To do: According to the pale ale article, when were Belgian Pale Ales first brewed?

What is a Pale Ale?
Pale Ales: where they come from, their appearance, flavour & aroma, palate & mouthfeel, food pairings and serving suggestions are all explained in this Beer Styles 201 article.
By The Beer Community on May. 09, 2019
What is a Pale Ale?
Pale ales are one of the most popular style around the world but pale ales aren’t as simple and “pale” as they seem.
Pale Ale beers often have moderate happiness and balancing malt flavours. Brewers like to make pale ales approachable but also, interesting.
American Pale Ale vs. Belgian Pale Ale vs. English Pale Ale: What’s the difference?
American, Belgian, and English Pale Ales are all very common styles of beers. The main difference between them? Where they originated from and where they are brewed. American Pale Ales tend to come off more bitter than the English and Belgian brews. English Pale Ales are often compared to Extra Special Bitters, as they showcase both the flavours and bitterness of the hops. Belgian Pale Ales were first brewed in the early 1700s so it is thought that the English and American Pale Ales were first brewed to copy this beer. Even though there are some differences, all three beer styles are very popular, versatile, easy-drinking, and pair well with a range of food options.

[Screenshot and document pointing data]
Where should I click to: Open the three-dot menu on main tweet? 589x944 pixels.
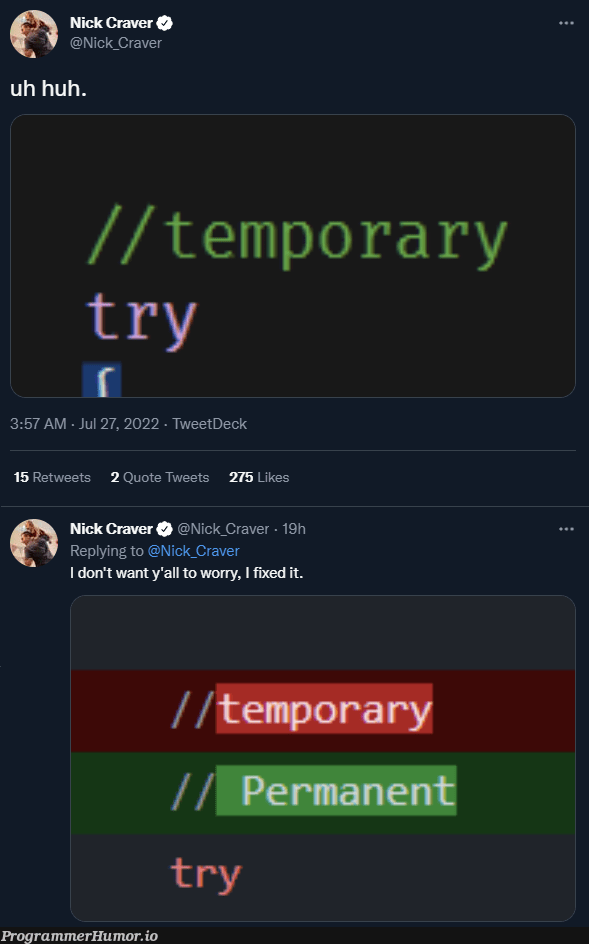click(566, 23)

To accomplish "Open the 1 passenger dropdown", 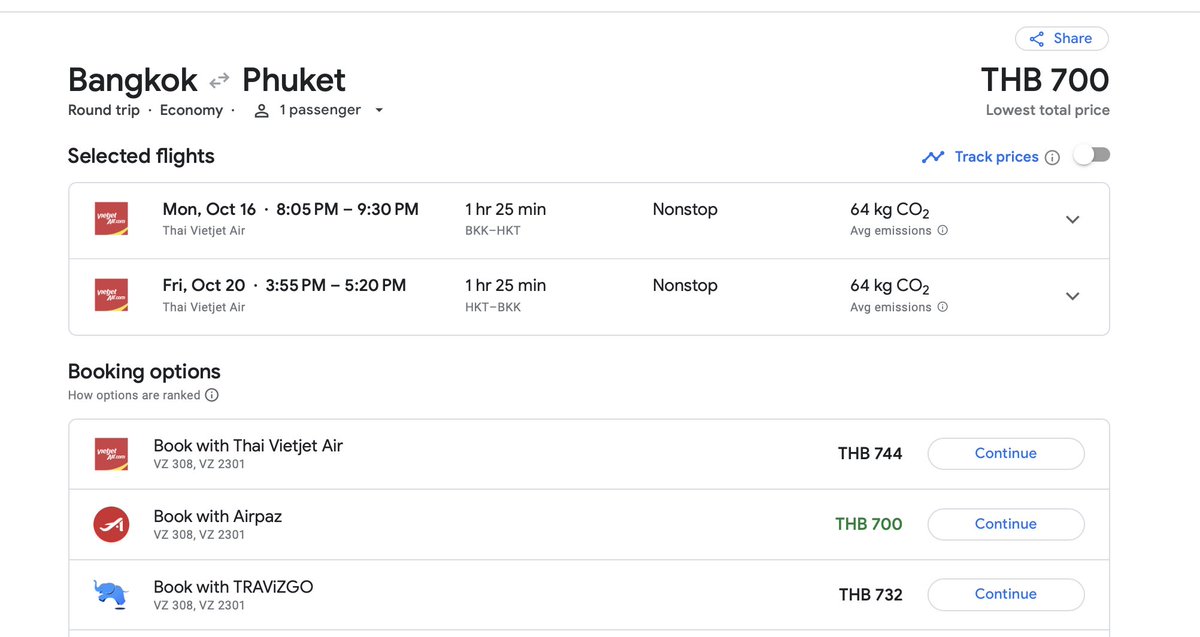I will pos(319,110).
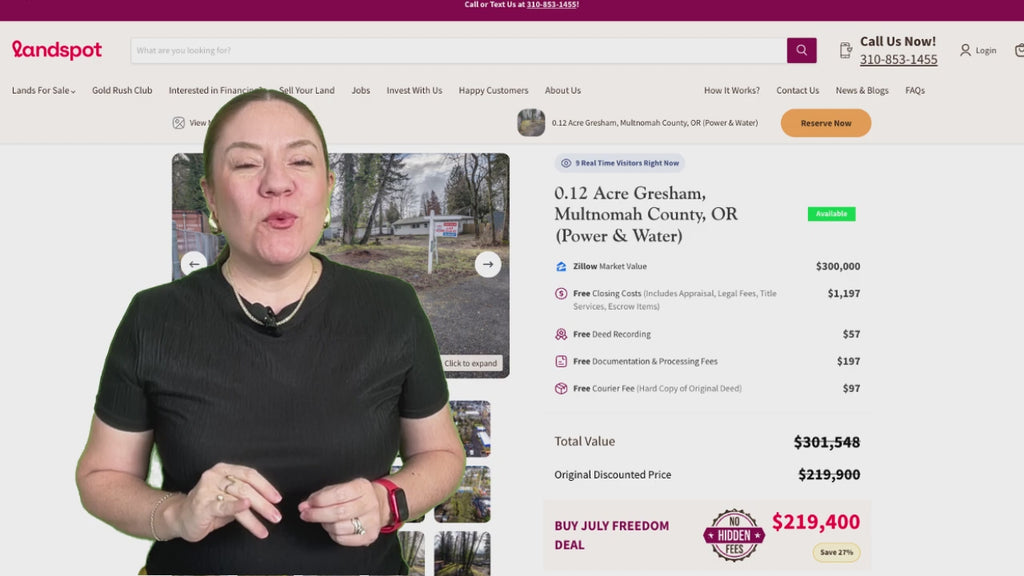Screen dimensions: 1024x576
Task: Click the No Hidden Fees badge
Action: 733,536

Reply: In the early 1700s.